(Dataset records)
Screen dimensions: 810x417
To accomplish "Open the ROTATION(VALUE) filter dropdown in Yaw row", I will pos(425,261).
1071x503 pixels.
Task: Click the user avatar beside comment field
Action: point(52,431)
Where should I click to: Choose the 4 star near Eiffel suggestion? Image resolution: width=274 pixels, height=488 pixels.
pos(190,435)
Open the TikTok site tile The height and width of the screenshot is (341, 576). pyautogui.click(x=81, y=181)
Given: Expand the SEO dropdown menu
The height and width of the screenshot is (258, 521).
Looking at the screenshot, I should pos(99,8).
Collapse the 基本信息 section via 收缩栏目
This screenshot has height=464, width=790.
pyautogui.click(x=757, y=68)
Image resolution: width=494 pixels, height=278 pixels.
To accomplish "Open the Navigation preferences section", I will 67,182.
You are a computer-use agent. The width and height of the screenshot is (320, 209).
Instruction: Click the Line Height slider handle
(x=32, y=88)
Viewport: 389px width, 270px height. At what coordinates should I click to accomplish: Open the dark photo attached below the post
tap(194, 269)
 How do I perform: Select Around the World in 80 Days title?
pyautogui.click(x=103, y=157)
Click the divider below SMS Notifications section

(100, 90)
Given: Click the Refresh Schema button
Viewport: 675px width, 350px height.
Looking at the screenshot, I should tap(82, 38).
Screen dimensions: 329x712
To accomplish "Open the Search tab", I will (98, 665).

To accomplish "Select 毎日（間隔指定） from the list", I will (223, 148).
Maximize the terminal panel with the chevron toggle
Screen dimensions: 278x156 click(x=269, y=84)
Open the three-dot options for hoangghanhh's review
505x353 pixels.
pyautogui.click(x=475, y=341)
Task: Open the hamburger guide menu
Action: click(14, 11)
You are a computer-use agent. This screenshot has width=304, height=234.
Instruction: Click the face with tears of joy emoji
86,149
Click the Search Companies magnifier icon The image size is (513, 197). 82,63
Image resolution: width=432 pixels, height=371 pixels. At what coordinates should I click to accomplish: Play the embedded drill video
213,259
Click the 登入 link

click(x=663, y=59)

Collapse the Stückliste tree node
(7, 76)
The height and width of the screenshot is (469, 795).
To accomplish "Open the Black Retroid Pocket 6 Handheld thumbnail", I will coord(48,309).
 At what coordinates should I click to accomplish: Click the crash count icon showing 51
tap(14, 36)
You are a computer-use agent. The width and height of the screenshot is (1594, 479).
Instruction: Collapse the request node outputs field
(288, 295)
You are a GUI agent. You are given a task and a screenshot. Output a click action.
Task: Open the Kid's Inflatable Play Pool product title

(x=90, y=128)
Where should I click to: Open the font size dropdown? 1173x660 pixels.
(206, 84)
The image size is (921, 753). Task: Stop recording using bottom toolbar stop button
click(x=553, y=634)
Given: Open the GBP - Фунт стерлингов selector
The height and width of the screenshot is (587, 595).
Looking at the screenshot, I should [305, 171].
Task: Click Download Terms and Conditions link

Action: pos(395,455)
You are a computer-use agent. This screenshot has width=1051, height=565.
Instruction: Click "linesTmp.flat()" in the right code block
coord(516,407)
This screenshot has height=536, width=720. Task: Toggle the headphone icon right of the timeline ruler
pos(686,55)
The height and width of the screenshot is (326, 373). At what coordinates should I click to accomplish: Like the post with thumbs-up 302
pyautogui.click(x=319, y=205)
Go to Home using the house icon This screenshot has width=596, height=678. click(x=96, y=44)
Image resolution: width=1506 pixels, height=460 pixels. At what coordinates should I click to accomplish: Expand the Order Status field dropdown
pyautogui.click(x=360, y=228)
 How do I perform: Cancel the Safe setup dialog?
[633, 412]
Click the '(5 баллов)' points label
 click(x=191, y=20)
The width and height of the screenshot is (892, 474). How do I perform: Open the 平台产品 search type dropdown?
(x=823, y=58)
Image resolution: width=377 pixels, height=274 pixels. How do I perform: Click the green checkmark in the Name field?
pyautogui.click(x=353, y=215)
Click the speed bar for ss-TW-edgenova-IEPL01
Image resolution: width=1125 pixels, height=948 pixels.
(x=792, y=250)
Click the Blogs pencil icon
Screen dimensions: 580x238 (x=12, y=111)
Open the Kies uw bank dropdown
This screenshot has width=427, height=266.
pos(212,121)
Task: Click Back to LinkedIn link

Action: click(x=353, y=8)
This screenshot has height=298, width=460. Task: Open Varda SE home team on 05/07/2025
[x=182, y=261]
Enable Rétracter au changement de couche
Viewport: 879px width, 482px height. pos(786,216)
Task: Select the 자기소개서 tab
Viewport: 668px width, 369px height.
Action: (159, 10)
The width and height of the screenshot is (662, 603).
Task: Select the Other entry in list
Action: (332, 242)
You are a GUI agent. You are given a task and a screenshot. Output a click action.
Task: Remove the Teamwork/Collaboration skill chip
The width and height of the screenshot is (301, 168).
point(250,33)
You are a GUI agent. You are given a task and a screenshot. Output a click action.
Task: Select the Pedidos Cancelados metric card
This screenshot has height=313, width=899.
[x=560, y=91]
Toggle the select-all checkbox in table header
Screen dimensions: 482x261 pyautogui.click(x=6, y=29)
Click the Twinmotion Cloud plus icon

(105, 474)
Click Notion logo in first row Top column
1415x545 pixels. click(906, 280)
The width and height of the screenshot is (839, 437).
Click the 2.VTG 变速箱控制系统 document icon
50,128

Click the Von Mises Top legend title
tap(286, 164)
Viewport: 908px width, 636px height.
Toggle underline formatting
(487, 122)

**Exercise objective**
Reproduce every entry above. Make each line identical to the original.

**Output**
Screen dimensions: 810x417
To accomplish "Open the ROTATION(VALUE) filter dropdown in Yaw row", I will pos(425,261).
1071x503 pixels.
Task: Click the user avatar beside comment field
Action: point(52,431)
Where should I click to: Choose the 4 star near Eiffel suggestion? Image resolution: width=274 pixels, height=488 pixels.
pos(190,435)
Open the TikTok site tile The height and width of the screenshot is (341, 576). pyautogui.click(x=81, y=181)
Given: Expand the SEO dropdown menu
The height and width of the screenshot is (258, 521).
Looking at the screenshot, I should pos(99,8).
Collapse the 基本信息 section via 收缩栏目
This screenshot has height=464, width=790.
pyautogui.click(x=757, y=68)
Image resolution: width=494 pixels, height=278 pixels.
To accomplish "Open the Navigation preferences section", I will 67,182.
You are a computer-use agent. The width and height of the screenshot is (320, 209).
Instruction: Click the Line Height slider handle
(x=32, y=88)
Viewport: 389px width, 270px height. At what coordinates should I click to accomplish: Open the dark photo attached below the post
tap(194, 269)
 How do I perform: Select Around the World in 80 Days title?
pyautogui.click(x=103, y=157)
Click the divider below SMS Notifications section

(100, 90)
Given: Click the Refresh Schema button
Viewport: 675px width, 350px height.
Looking at the screenshot, I should tap(82, 38).
Screen dimensions: 329x712
To accomplish "Open the Search tab", I will (98, 665).

To accomplish "Select 毎日（間隔指定） from the list", I will (223, 148).
Maximize the terminal panel with the chevron toggle
Screen dimensions: 278x156 click(x=269, y=84)
Open the three-dot options for hoangghanhh's review
505x353 pixels.
pyautogui.click(x=475, y=341)
Task: Open the hamburger guide menu
Action: click(14, 11)
You are a computer-use agent. This screenshot has width=304, height=234.
Instruction: Click the face with tears of joy emoji
86,149
Click the Search Companies magnifier icon The image size is (513, 197). 82,63
Image resolution: width=432 pixels, height=371 pixels. At what coordinates should I click to accomplish: Play the embedded drill video
213,259
Click the 登入 link

click(x=663, y=59)

Collapse the Stückliste tree node
(7, 76)
The height and width of the screenshot is (469, 795).
To accomplish "Open the Black Retroid Pocket 6 Handheld thumbnail", I will coord(48,309).
 At what coordinates should I click to accomplish: Click the crash count icon showing 51
tap(14, 36)
You are a computer-use agent. The width and height of the screenshot is (1594, 479).
Instruction: Collapse the request node outputs field
(288, 295)
You are a GUI agent. You are given a task and a screenshot. Output a click action.
Task: Open the Kid's Inflatable Play Pool product title

(x=90, y=128)
Where should I click to: Open the font size dropdown? 1173x660 pixels.
(206, 84)
The image size is (921, 753). Task: Stop recording using bottom toolbar stop button
click(x=553, y=634)
Given: Open the GBP - Фунт стерлингов selector
The height and width of the screenshot is (587, 595).
Looking at the screenshot, I should [305, 171].
Task: Click Download Terms and Conditions link

Action: pos(395,455)
You are a computer-use agent. This screenshot has width=1051, height=565.
Instruction: Click "linesTmp.flat()" in the right code block
coord(516,407)
This screenshot has height=536, width=720. Task: Toggle the headphone icon right of the timeline ruler
pos(686,55)
The height and width of the screenshot is (326, 373). At what coordinates should I click to accomplish: Like the post with thumbs-up 302
pyautogui.click(x=319, y=205)
Go to Home using the house icon This screenshot has width=596, height=678. click(x=96, y=44)
Image resolution: width=1506 pixels, height=460 pixels. At what coordinates should I click to accomplish: Expand the Order Status field dropdown
pyautogui.click(x=360, y=228)
 How do I perform: Cancel the Safe setup dialog?
[633, 412]
Click the '(5 баллов)' points label
 click(x=191, y=20)
The width and height of the screenshot is (892, 474). How do I perform: Open the 平台产品 search type dropdown?
(x=823, y=58)
Image resolution: width=377 pixels, height=274 pixels. How do I perform: Click the green checkmark in the Name field?
pyautogui.click(x=353, y=215)
Click the speed bar for ss-TW-edgenova-IEPL01
Image resolution: width=1125 pixels, height=948 pixels.
(x=792, y=250)
Click the Blogs pencil icon
Screen dimensions: 580x238 (x=12, y=111)
Open the Kies uw bank dropdown
This screenshot has width=427, height=266.
pos(212,121)
Task: Click Back to LinkedIn link

Action: click(x=353, y=8)
This screenshot has height=298, width=460. Task: Open Varda SE home team on 05/07/2025
[x=182, y=261]
Enable Rétracter au changement de couche
Viewport: 879px width, 482px height. pos(786,216)
Task: Select the 자기소개서 tab
Viewport: 668px width, 369px height.
Action: (159, 10)
The width and height of the screenshot is (662, 603).
Task: Select the Other entry in list
Action: (332, 242)
You are a GUI agent. You are given a task and a screenshot. Output a click action.
Task: Remove the Teamwork/Collaboration skill chip
The width and height of the screenshot is (301, 168).
point(250,33)
You are a GUI agent. You are given a task and a screenshot. Output a click action.
Task: Select the Pedidos Cancelados metric card
This screenshot has height=313, width=899.
[x=560, y=91]
Toggle the select-all checkbox in table header
Screen dimensions: 482x261 pyautogui.click(x=6, y=29)
Click the Twinmotion Cloud plus icon

(105, 474)
Click Notion logo in first row Top column
1415x545 pixels. click(906, 280)
The width and height of the screenshot is (839, 437).
Click the 2.VTG 变速箱控制系统 document icon
50,128

Click the Von Mises Top legend title
tap(286, 164)
Viewport: 908px width, 636px height.
Toggle underline formatting
(487, 122)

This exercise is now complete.